READING PASSAGE:

..........

Exporting a XNNPACKQuantized graph using torch.export into ExportedProgram is failing with _dynamo.exc.TorchRuntimeError aten.gather.default Expected dtype int64 for index, but got torch.float32

Hello All,

I’m new to Executorch and was trying to export mDeBERTA model to run on Edge devices.
I’m able to export mDeBERTa model to ExportedGraph and then use the XNNPACKQuantizer to get a quantized model from calibrated/trained model. But when I’m trying to export this quantized graph to ExportedProgram format it is failing with the following error

torch._dynamo.exc.TorchRuntimeError: Failed running call_function aten.gather.default(*(FakeTensor(…, size=(12, 28, 512)), -1, FakeTensor(…, size=(12, 28, 28))), **{}):
gather(): Expected dtype int64 for index, but got torch.float32

Model Name: “MoritzLaurer/mDeBERTa-v3-base-mnli-xnli”

..........

STORED DATA:
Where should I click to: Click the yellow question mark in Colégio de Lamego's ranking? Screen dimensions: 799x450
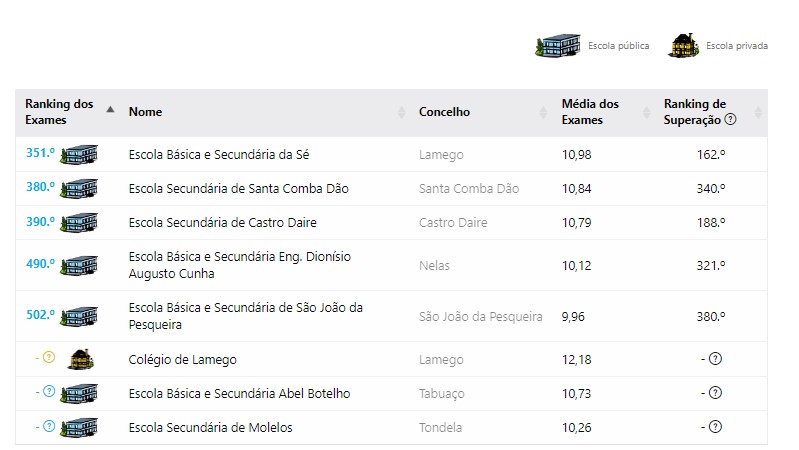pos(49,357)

..........

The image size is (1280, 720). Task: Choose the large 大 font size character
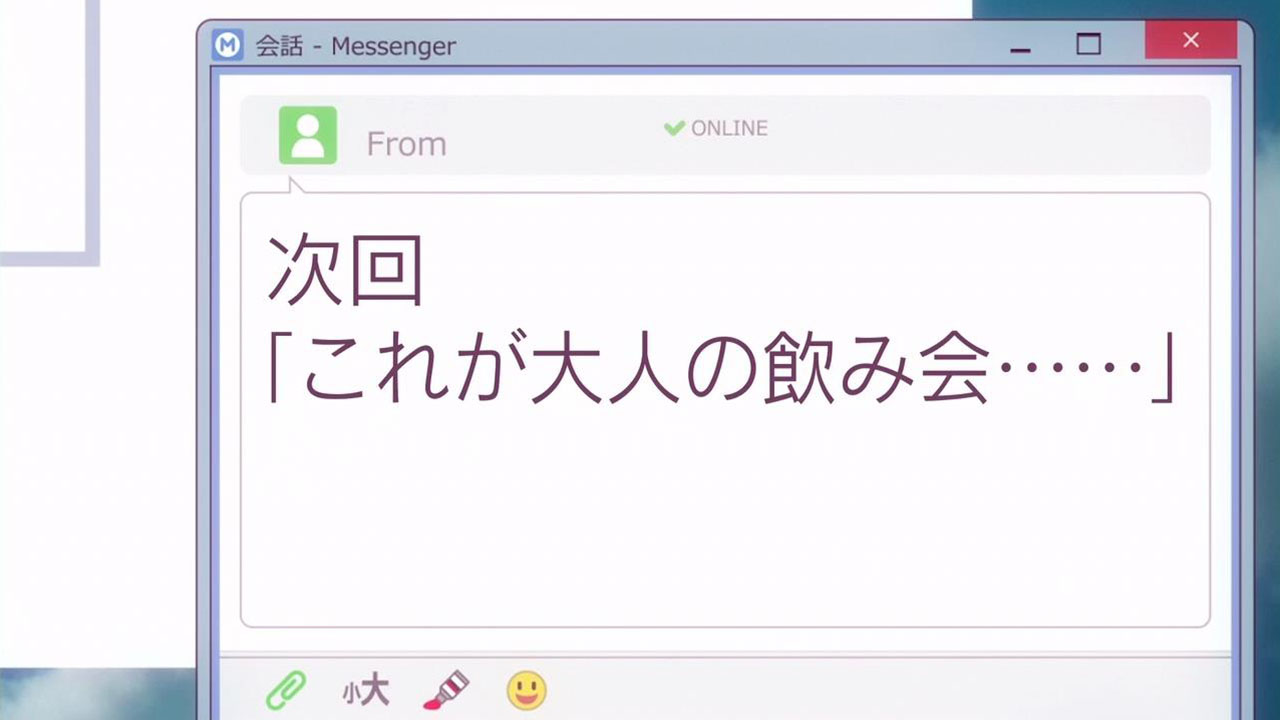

..........

JOBS:
1 - Write out the Executorch export error post again, starting at "Exporting a XNNPACKQuantized" and ending at "on Edge devices.", and swap "Edge devices" for "mobile phones".
2 - According to the error message in the Executorch export error post, why does the call to aten.gather.default fail?
3 - In the Executorch export error post, which model name is given for the model being exported?

RESPONSES TO THE EXERCISE:
1 -
Exporting a XNNPACKQuantized graph using torch.export into ExportedProgram is failing with _dynamo.exc.TorchRuntimeError aten.gather.default Expected dtype int64 for index, but got torch.float32

Hello All,

I’m new to Executorch and was trying to export mDeBERTA model to run on mobile phones.

2 - The gather() operation expects its index tensor to have dtype int64. The index it received was torch.float32.

3 - “MoritzLaurer/mDeBERTa-v3-base-mnli-xnli”